Dataset items
----------
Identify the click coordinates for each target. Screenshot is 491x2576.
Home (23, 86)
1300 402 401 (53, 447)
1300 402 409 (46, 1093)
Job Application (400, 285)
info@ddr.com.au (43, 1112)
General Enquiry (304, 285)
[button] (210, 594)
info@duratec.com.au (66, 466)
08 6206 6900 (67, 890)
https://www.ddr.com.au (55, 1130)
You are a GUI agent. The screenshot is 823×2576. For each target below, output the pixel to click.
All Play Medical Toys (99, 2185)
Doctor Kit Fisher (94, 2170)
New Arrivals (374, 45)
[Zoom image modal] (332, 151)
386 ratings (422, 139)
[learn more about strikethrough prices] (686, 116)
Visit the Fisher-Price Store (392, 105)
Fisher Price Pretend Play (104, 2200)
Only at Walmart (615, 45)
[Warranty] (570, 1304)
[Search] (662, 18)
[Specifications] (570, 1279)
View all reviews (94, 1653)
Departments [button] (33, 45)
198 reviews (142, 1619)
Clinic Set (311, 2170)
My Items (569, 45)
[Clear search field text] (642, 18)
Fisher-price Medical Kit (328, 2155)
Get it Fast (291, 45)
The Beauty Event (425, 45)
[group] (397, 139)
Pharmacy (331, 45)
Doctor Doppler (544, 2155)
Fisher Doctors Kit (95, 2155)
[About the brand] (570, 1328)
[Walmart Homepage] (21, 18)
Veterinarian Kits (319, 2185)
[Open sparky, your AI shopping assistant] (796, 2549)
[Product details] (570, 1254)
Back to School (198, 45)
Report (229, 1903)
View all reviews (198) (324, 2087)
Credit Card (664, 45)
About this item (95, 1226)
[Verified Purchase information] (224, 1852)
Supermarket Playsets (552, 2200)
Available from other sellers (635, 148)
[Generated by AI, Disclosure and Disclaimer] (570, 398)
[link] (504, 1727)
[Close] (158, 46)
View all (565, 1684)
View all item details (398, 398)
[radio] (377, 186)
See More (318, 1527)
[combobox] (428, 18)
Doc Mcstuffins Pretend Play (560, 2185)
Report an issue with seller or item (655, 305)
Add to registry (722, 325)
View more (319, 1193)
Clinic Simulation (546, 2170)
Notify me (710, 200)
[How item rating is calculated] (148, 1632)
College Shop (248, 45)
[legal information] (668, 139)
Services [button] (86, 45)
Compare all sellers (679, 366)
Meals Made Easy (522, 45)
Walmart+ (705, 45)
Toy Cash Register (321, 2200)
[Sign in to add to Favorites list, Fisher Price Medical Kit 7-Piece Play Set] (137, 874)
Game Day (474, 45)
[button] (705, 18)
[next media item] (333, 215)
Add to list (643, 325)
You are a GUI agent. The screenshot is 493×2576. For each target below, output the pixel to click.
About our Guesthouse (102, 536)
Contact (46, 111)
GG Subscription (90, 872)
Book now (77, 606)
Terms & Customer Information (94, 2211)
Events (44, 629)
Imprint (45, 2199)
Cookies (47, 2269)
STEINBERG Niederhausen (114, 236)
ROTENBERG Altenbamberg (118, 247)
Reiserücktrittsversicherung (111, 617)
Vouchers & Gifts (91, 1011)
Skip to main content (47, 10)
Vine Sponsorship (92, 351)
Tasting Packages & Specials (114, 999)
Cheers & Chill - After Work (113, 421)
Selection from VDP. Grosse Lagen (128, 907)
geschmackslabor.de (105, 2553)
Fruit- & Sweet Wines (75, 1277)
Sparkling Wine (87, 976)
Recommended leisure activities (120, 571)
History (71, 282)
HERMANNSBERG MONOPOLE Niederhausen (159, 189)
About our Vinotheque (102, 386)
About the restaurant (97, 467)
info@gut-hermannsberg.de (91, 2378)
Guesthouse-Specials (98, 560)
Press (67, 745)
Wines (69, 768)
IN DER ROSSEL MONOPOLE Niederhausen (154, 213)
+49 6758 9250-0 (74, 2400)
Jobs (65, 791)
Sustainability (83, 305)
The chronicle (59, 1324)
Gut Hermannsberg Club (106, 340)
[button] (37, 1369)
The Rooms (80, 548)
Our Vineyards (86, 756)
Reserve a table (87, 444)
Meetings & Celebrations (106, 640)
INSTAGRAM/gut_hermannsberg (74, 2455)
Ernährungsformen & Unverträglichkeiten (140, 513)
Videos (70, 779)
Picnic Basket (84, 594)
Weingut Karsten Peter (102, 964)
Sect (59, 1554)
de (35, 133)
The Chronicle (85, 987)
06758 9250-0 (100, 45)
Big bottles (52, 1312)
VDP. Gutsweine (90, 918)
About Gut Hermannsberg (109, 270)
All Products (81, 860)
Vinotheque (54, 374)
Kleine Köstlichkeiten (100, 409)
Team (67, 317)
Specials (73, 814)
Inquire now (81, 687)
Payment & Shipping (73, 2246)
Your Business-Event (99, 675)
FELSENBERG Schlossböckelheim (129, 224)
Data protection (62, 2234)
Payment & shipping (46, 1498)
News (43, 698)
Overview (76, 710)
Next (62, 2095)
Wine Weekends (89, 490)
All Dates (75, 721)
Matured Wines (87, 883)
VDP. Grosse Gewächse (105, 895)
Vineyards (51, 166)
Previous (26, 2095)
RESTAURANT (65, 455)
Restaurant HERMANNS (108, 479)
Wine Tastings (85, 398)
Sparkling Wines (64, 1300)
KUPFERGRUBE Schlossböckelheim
----------
=== WHAT YOU SHOULD DO ===
Give back the opening line of the records above and every line after it, up to and including the one with "[button] (210, 594)", unchanged.

=== OUTPUT OF THE EXERCISE ===
Identify the click coordinates for each target. Screenshot is 491x2576.
Home (23, 86)
1300 402 401 (53, 447)
1300 402 409 (46, 1093)
Job Application (400, 285)
info@ddr.com.au (43, 1112)
General Enquiry (304, 285)
[button] (210, 594)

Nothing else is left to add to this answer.